New data released last week by the UK’s Department of Energy and Climate Change reveals that the country’s share of electricity generated by renewables hit a new record of 22.3% in the first quarter of the year.
The 2.6% increase on the electricity generated by renewables in the first quarter of 2014 was mostly as a result of increased capacity, according to the Department of Energy and Climate Change (DECC), which also noted that wind speeds were slightly slower and rainfall marginally higher, impacting wind and hydro respectively (see below).
Renewable electricity generated a record 21.1 TWh in Q1’2015, an increase of 15% over the 18.4 TWh of Q1’2014 (see below).
More specifically, renewable electricity generation in the first quarter of 2015 was led by onshore and offshore wind, as well as plant biomass. Onshore wind generated 7,001 GWh of electricity, followed by offshore wind with 4,662 GWh, and plant biomass in third with 4,322 GWh. Hydro is worthy of mention, generating 2,007 GWh. Solar PV only managed to generate 761 GWh for the quarter, but let’s put that down to stereotypical England weather.
Renewable electricity capacity reached 26.4 GW in the first quarter, spearheaded by onshore and offshore wind, as well as solar PV. Onshore wind has a cumulative capacity of 8,850 GW, a 12.1% increase on a year earlier. Offshore wind has a cumulative capacity of 4,749 GW, with an impressive 26.2% growth YoY, while solar PV jumped a whopping 64%, reaching 6,823 GW.

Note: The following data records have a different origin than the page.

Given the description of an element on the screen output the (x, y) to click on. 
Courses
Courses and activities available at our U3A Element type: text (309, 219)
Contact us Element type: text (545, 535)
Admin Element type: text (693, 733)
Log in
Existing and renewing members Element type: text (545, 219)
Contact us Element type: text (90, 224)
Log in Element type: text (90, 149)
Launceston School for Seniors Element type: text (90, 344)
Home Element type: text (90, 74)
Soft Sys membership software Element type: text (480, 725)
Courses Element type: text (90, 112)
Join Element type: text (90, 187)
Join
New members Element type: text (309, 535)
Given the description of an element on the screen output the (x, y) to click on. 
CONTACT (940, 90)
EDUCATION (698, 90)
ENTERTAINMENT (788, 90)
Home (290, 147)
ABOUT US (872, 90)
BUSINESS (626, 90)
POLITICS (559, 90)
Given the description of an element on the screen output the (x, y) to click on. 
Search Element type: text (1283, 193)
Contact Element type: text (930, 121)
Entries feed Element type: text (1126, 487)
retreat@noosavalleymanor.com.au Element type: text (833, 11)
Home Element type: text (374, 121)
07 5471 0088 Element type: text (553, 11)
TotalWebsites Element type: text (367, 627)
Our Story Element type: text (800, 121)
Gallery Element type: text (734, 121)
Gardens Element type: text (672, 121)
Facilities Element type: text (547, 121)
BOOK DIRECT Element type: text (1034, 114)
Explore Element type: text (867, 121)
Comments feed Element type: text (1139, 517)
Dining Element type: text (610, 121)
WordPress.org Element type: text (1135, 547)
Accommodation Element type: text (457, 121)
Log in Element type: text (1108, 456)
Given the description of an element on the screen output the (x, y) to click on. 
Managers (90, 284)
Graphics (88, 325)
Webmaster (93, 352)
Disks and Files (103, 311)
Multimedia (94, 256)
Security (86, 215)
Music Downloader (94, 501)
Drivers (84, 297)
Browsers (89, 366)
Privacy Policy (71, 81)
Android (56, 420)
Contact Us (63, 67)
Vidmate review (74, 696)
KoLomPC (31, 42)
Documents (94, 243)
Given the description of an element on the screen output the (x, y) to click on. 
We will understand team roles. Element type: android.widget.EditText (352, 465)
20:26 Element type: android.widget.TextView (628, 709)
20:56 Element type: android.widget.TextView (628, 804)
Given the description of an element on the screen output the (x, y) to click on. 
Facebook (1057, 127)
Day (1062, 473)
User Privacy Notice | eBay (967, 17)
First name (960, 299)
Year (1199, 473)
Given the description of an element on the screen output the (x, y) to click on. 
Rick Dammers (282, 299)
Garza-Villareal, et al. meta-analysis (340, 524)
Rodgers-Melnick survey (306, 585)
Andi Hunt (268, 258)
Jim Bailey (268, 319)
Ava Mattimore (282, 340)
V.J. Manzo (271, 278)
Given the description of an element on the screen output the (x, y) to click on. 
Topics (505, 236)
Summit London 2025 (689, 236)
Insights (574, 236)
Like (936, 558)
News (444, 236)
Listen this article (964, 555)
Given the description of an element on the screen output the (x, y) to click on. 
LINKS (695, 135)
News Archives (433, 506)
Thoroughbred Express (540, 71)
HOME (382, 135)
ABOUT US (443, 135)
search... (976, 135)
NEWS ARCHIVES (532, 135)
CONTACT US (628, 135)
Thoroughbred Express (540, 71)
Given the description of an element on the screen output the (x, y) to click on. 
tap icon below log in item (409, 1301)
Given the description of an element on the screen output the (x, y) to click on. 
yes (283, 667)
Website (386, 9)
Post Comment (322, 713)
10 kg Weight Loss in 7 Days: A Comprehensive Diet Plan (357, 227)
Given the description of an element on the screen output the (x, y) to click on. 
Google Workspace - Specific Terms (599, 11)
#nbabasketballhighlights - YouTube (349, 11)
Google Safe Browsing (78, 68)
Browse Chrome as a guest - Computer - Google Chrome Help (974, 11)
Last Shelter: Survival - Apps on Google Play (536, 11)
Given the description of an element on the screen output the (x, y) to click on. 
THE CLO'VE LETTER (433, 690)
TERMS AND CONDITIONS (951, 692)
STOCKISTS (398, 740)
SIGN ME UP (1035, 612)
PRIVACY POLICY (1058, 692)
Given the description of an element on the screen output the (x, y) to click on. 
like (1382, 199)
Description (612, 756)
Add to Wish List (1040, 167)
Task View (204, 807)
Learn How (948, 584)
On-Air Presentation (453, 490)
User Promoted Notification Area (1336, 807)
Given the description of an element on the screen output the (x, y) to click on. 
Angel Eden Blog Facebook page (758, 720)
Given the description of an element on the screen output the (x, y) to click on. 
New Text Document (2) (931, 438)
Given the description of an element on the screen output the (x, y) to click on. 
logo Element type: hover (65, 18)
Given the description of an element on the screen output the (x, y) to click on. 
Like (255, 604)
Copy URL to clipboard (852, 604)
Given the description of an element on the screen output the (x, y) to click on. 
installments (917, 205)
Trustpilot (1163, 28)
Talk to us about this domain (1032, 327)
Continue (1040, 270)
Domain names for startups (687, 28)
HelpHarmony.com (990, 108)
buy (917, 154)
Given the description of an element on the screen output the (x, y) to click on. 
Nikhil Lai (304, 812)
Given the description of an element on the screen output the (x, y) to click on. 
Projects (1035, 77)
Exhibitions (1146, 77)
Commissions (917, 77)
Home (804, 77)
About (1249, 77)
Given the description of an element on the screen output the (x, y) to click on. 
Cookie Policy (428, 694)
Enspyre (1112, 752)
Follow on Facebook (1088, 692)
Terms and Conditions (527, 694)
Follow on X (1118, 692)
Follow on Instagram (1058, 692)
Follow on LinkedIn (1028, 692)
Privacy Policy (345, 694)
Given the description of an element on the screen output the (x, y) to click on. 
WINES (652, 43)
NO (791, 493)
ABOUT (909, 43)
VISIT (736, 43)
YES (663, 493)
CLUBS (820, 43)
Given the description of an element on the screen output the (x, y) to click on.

These figures come at an important time for the renewable energy industry in the UK, which is currently looking to fight the Government’s own attempts to scale back its financial support for the sector. These increasing record figures could represent an important argument for continuing financial aid for the renewable energy sector, at the same time as the Government is subsidizing fossil fuel energy.